Os olhos da neta brilharam: - Quais ideias?

- São quatro grandes ideias, - o avô continuou, a primeira já falamos, - apontou para o neto, é a ideia de que Deus é que decide nosso destino. Se Deus é que decide, então é só obedecer ao que ele diz, seguir a bíblia, o alcorão, por exemplo...

- E as outras? - Interessou-se o menino.

- A segunda ideia, que a maioria das pessoas hoje também acredita, é a de que, independentemente de Deus, se deixarmos as pessoas livres para trabalharem e criarem riquezas o mundo será melhor.

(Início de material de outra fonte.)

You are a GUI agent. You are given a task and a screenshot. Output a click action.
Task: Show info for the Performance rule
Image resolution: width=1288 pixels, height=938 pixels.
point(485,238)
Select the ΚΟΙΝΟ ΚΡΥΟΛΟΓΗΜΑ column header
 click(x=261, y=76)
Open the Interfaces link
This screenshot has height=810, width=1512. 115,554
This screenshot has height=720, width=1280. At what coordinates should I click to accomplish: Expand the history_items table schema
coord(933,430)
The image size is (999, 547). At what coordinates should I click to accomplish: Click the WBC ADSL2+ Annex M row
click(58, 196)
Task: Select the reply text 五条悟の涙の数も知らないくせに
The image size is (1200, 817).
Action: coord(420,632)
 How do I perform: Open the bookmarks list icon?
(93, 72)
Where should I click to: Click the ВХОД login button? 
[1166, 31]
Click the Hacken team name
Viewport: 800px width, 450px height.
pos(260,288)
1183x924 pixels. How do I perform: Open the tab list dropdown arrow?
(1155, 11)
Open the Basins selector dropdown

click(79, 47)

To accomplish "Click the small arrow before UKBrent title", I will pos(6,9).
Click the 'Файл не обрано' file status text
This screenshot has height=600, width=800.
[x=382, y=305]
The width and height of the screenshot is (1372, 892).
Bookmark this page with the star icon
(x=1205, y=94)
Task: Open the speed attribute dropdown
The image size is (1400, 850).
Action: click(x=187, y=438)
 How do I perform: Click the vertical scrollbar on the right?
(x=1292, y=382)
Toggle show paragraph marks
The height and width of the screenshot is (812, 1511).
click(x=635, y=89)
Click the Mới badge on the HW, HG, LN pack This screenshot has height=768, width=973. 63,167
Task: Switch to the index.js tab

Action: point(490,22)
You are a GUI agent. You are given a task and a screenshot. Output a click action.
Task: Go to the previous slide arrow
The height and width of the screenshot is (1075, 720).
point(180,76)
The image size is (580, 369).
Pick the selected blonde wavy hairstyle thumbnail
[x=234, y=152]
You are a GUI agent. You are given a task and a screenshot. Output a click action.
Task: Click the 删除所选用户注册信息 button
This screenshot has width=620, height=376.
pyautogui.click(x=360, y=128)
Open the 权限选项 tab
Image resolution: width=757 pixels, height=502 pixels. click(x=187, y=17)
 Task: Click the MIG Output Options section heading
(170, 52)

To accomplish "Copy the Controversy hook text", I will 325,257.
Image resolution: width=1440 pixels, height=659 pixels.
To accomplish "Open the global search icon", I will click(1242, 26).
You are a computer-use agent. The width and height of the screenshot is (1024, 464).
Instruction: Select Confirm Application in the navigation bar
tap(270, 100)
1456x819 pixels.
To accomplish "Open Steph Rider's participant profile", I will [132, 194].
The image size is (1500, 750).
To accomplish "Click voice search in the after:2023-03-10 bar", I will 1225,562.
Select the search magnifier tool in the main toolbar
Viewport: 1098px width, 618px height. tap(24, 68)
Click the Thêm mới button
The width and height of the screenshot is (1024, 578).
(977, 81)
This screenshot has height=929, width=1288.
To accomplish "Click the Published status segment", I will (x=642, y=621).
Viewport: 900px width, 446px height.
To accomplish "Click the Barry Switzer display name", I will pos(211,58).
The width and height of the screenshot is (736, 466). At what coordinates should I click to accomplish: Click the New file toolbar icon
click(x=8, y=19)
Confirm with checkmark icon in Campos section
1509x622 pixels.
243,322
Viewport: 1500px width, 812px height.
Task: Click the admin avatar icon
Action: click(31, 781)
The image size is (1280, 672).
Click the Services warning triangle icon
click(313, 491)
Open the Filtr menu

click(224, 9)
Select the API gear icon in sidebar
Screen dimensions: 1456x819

- E, não é? Perguntou a neta.

- Em parte, sim, mas quando alguém fica muito rico ele tira a liberdade dos outros com o poder do seu dinheiro, ele manda em todo o mundo e só ele vive feliz e o resto na pobreza.

- E a terceira ideia? Lembrou o neto.

- A terceira é que todas as coisas devem pertencer a todos, o mundo não poderia ser propriedade de ninguém e tudo deveria ser coletivo para o mundo ser melhor.

- Achei legal essa ideia. Disse a neta.

- Isso não dá certo na minha casa: meu irmão mais novo acha que tudo é dele... lamentou o neto.

- Então, - concordou o avô, as pessoas são diferentes e desejam fazer coisas diferentes e se formos obrigar a todos que sigam o mesmo caminho isso acaba em... ditadura. Sabem o que é isso, né?

- Sabemos, - disseram as crianças, é quando os militares prendem e matam as pessoas que não obedecem a eles. E a quarta ideia? – Perguntou o neto.

- É acreditar que os mais fortes devem eliminar os mais fracos e no final quem sobrar seria uma raça humana perfeita, sem problemas.

- Igual aos índios! Lembrou o neto. As tribos mais fortes destroem as mais fracas e ficam com o território e as comidas para elas. Força, mano, power!

- Bem... - suspirou o avô, - os índios vivem sob condições da natureza, a sua sobrevivência é muito difícil, então...

- Já sei a solução! Interrompeu a neta. As pessoas que pensam estas quatro ideias diferentes poderiam se sentar numa mesa e conversar para escolher o melhor de cada uma delas e fazer uma quinta ideia perfeita.

- Isso se chama democracia.... Riu o avô.

- Ah, democracia não funciona! – Balançou a cabeça o neto. Minha mãe diz que a democracia acabou depois que os americanos elegeram esse tal de Trump. Tem que ser muito burro, mêu, prá votar num maluco de topete como aquele!

O avô distraiu-se lembrando-se de Robert Burton, que questiona se a mente humana está preparada para lidar com um mundo tão complexo como o atual e que por isso pode ser manipulada facilmente pelos políticos, mas interrompeu seu pensamento com a dúvida da neta:

- Não tem jeito, então? O mundo vai continuar matando as crianças daquele jeito? – Lamentou a neta.

- Eu espero do fundo do meu coração que não, mas é preciso muito esforço e muito tempo para um dia praticarmos a verdadeira democracia... - retomou o avô.

- Pois então, - interrompeu o neto, eu vou começar a democracia é agora: quem quer continuar esta conversa e quem quer voltar para a brincadeira?

A sala ficou vazia. A tela preta voltou a ser a fronteira virtual entre a tragédia do mundo presente e a esperança num mundo futuro que existe em todas as crianças, todas, inclusive as crianças da Síria.